Через пару дней, по совету двух ученых братьев-доминиканцев, умершую и плод ее греха поместили в специально устроенную зеркальную комнату; прочитав молитвы, обложили осиновыми дровами и сожгли. С тех пор чумовое поветрие пошло на спад, лишь местами задержавшись, вскоре же утихло совсем.
Весной начались неприятности.
Накапливались они исподволь, еще зимой. Но все казалось: обойдется.

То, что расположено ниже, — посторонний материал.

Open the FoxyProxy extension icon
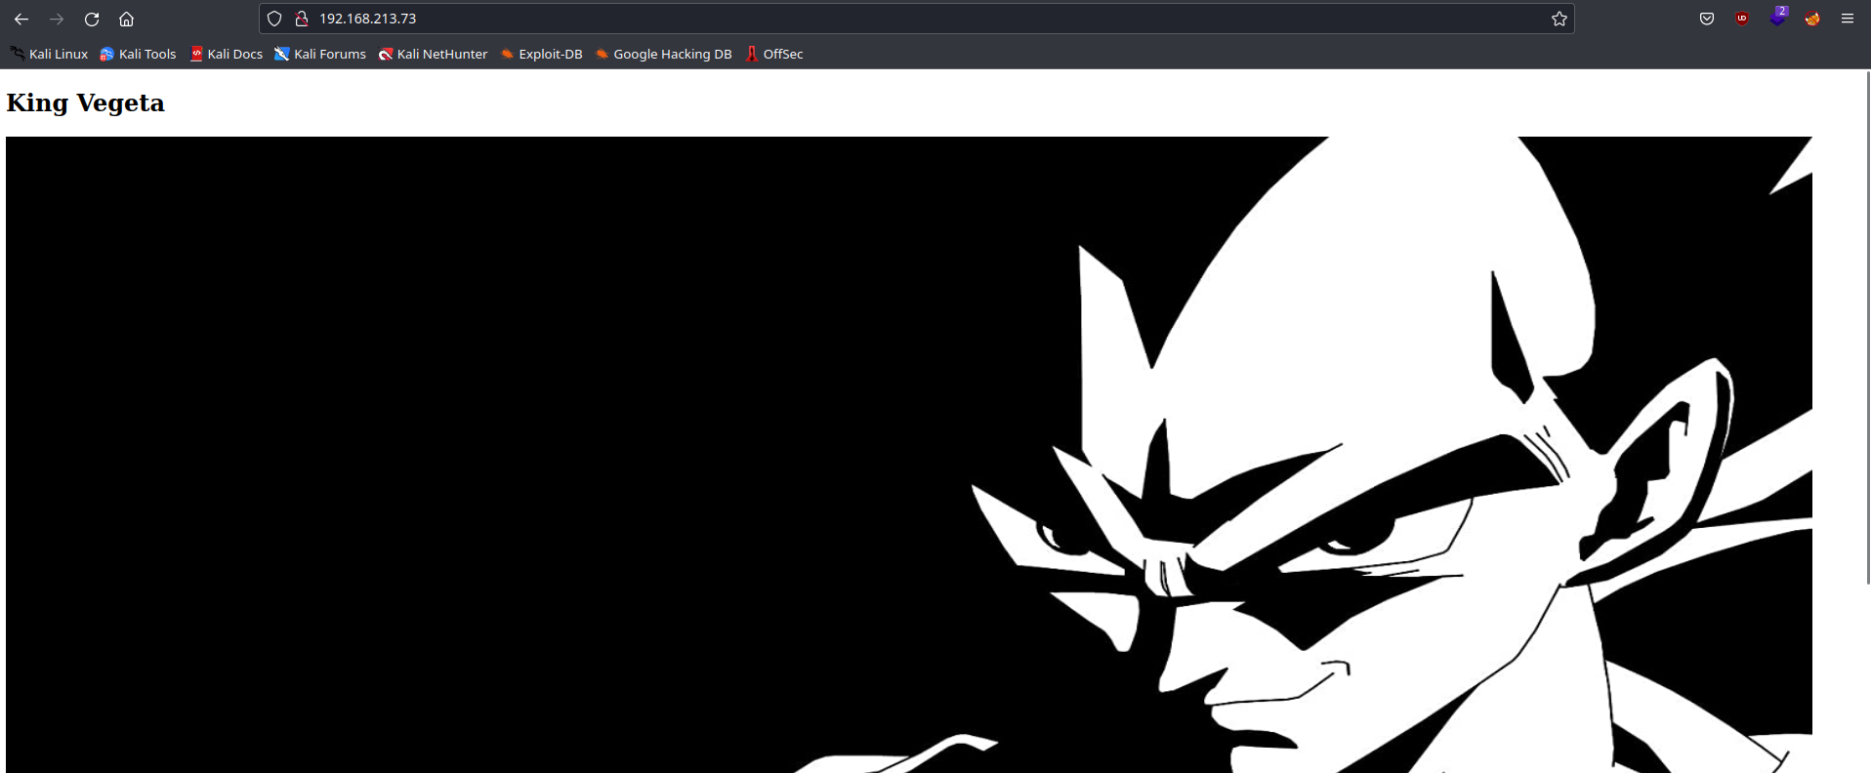1871x773 pixels. pyautogui.click(x=1812, y=19)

Аллочка Леонидовна заменила почти всех сотрудников. Даже тех, с кем прежде по пятницам чай с шарлоткой пила; кто-то ушел сам, не дожидаясь намеков. Из «старичков» осталась одна только Плюша. От документов, связанных с поляками и репрессиями, ее отодвинули, разбирала теперь архивы эмигрантов, которые передали в дар музею их потомки. Плюша читала о сложной и несытой жизни бывших уроженцев их города в Варшаве, Берлине, Париже… И думала почему-то про Лувр, про памятники архитектуры и искусства. Ведь если тяжело, можно пойти, постоять у картин… Сама Плюша, правда, уже давно ни на какие выставки не ходила.
Вместо «старичков» Леонидовна набрала молодежь.
До тех пор с молодежью Плюша непосредственно не сталкивалась. Первые же контакты повергли в замешательство и опускание рук. Это были инопланетяне. Гуманные, отчасти даже отзывчивые. Похожие на обычных людей. Тоже ели, пили, ходили в музейный туалет. Пару раз резались при ней случайно бумагой, и на пальчиках выступала кровь. Но в остальном…
Когда Плюша что-то говорила им по работе, они глядели на нее светлыми глазами и повторяли через одинаковые промежутки: «Ага… Ага…» Или «О’кей… О’кей…» Плюше даже казалось, что они глядят куда-то сквозь нее, на обклеенную белыми пупырчатыми обоями стену. Она замолкала, не договорив нужной фразы. А они и не чувствовали недоговоренности. «Ага…» — и за дела свои. По смартфонам снова пальцами водят. Слышали ее? Поняли?